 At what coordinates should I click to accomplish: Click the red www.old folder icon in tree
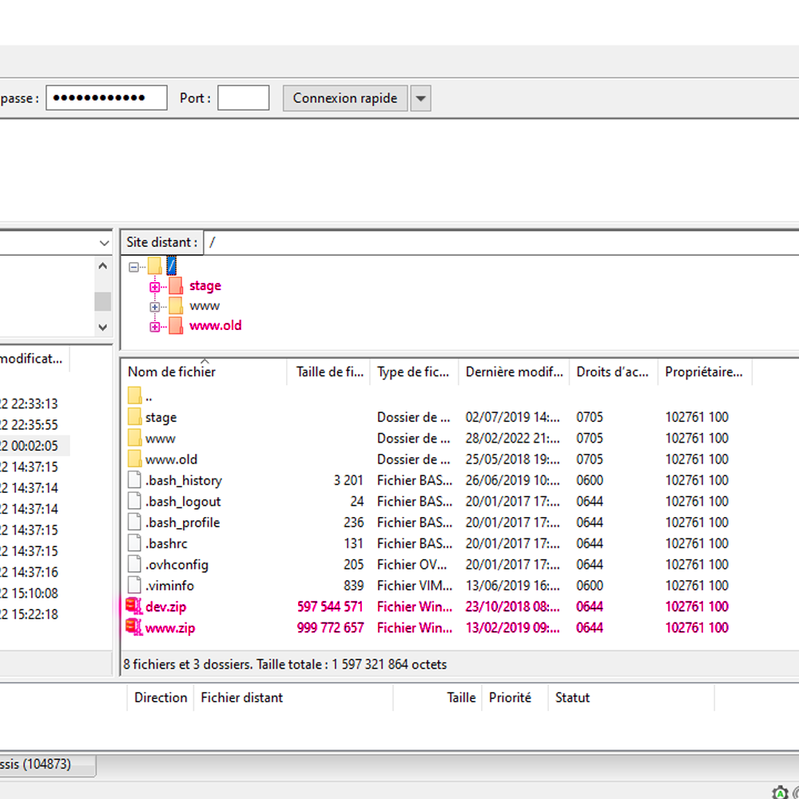[176, 326]
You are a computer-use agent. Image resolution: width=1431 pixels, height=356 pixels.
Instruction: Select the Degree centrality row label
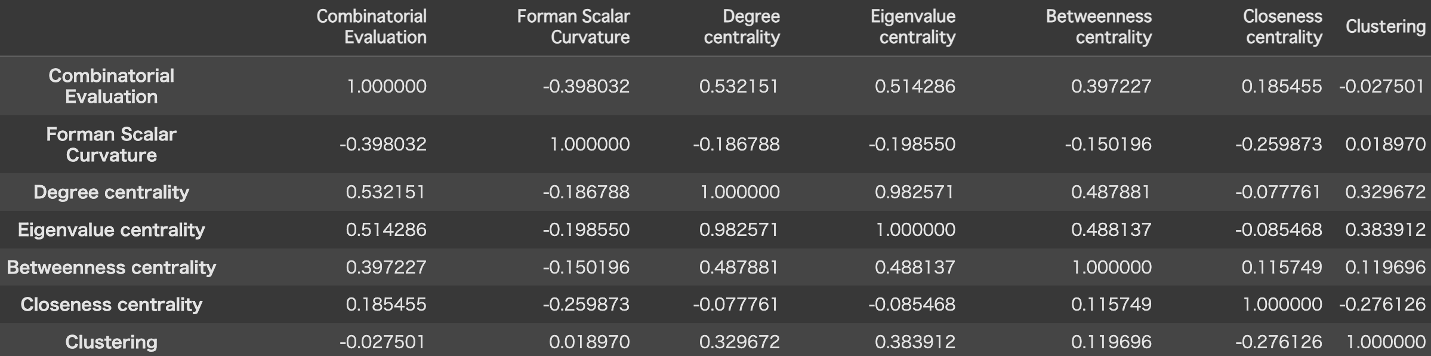[112, 192]
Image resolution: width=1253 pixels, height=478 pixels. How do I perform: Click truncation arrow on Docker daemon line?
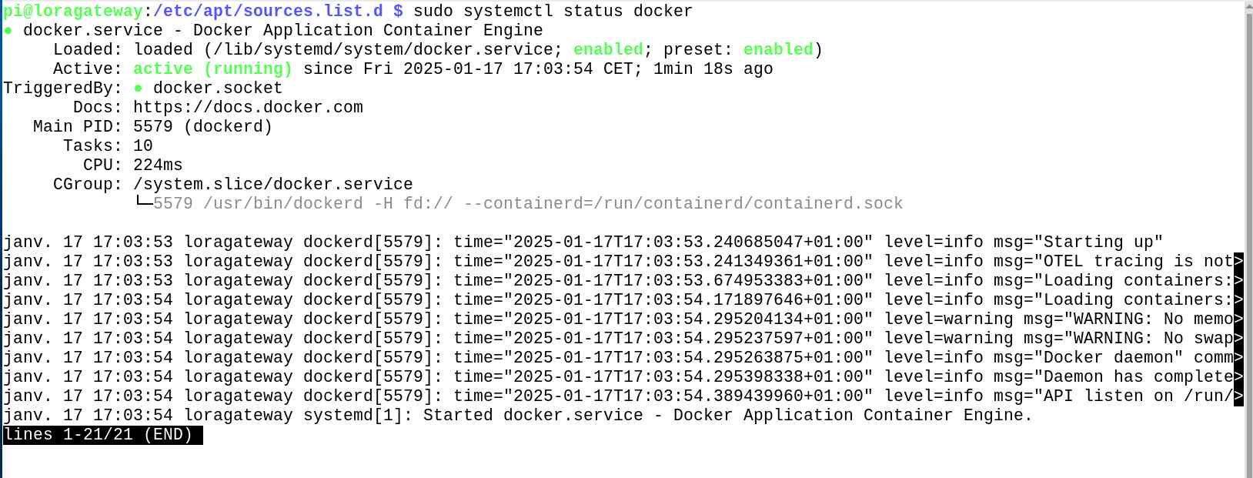1238,358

************

> [WORK TO COMPLETE]
Without any pictures, print the whole listing again exactly as it stands.

> [OUTPUT OF THE TASK]
 At what coordinates should I click to accomplish: Click the red www.old folder icon in tree
[176, 326]
You are a computer-use agent. Image resolution: width=1431 pixels, height=356 pixels.
Instruction: Select the Degree centrality row label
[112, 192]
Image resolution: width=1253 pixels, height=478 pixels. How do I perform: Click truncation arrow on Docker daemon line?
1238,358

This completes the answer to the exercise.